Target pointing data:
-- Begin --
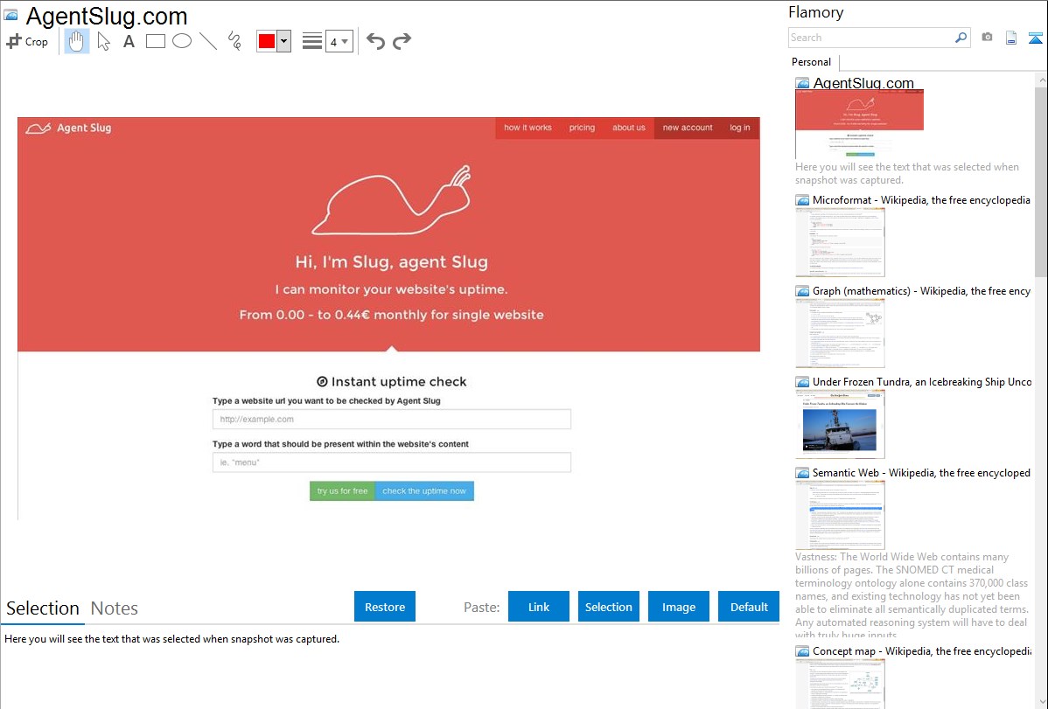Click the Search input field
Viewport: 1048px width, 709px height.
click(x=870, y=38)
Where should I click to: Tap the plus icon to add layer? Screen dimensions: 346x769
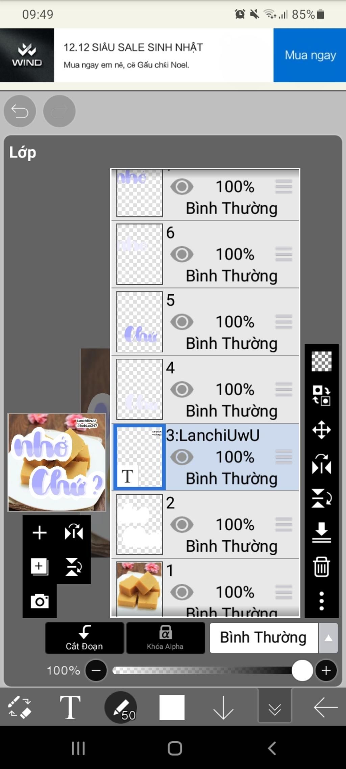click(40, 532)
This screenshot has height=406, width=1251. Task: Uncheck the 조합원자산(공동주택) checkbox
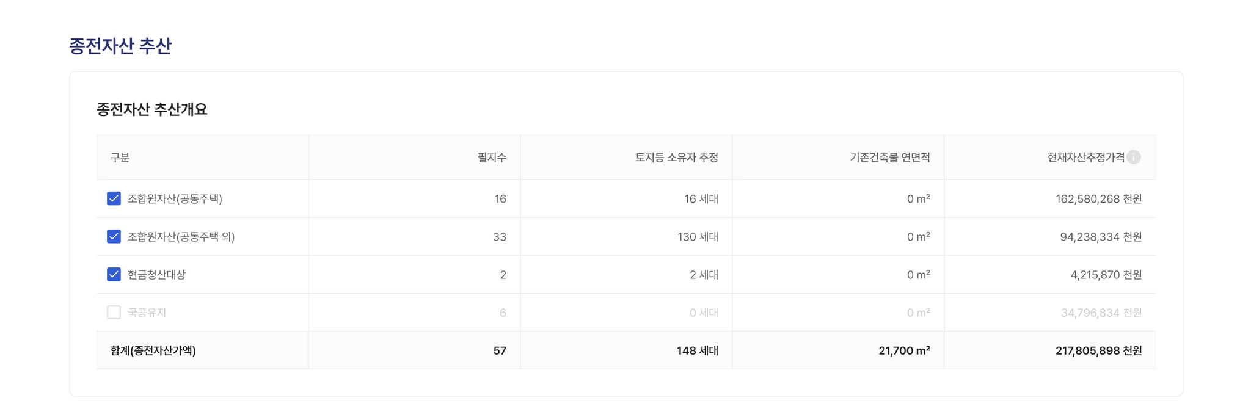point(114,198)
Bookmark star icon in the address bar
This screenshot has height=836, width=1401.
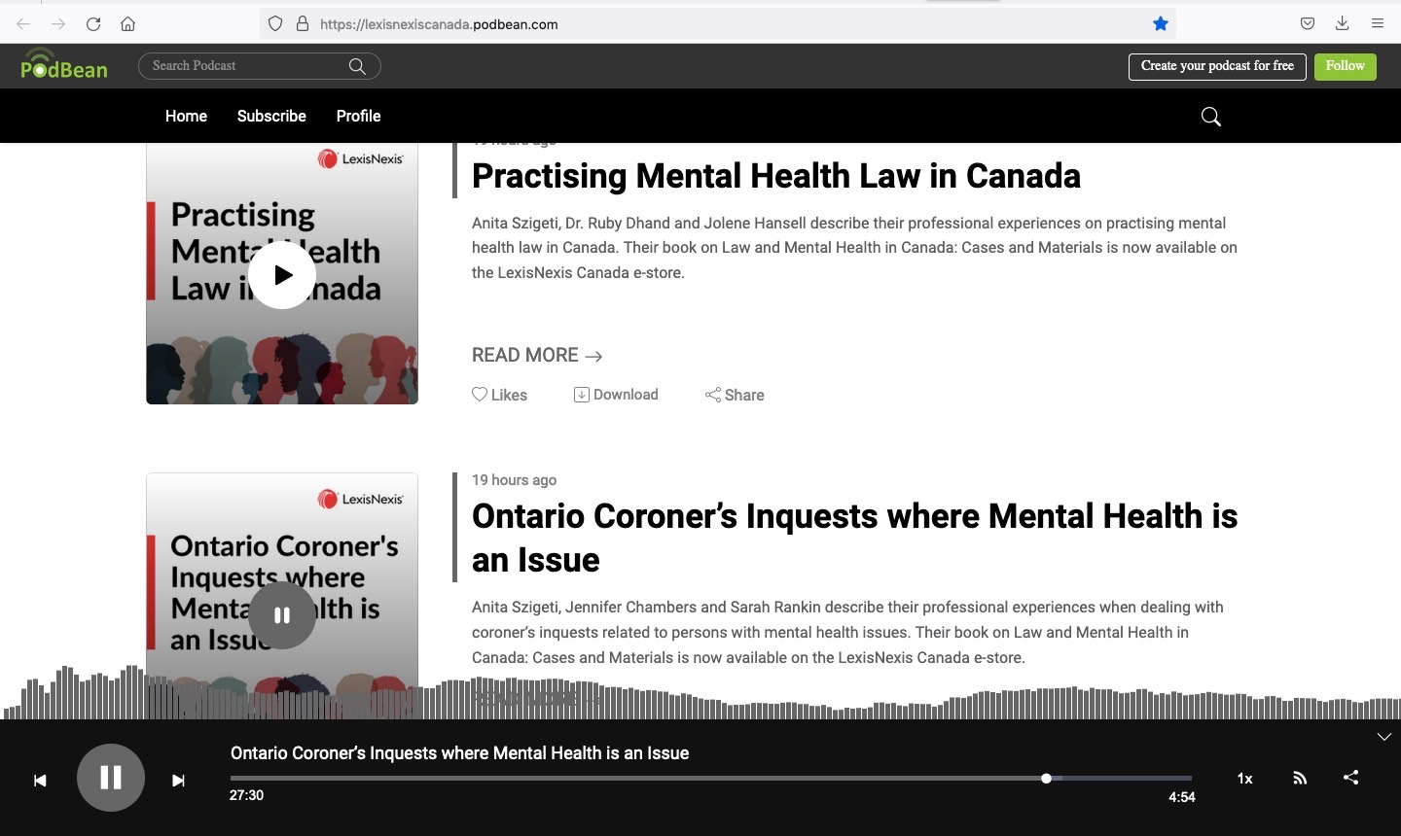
-- End --
Express each line of the material above as a row in a Markdown table with the columns "No." and "Line", skipping blank lines and omitting the pictures.

| No. | Line |
|---|---|
| 1 | Click the Search input field |
| 2 | Viewport: 1048px width, 709px height. |
| 3 | click(x=870, y=38) |
| 4 | Where should I click to: Tap the plus icon to add layer? Screen dimensions: 346x769 |
| 5 | click(40, 532) |
| 6 | This screenshot has height=406, width=1251. Task: Uncheck the 조합원자산(공동주택) checkbox |
| 7 | point(114,198) |
| 8 | Bookmark star icon in the address bar |
| 9 | This screenshot has height=836, width=1401. |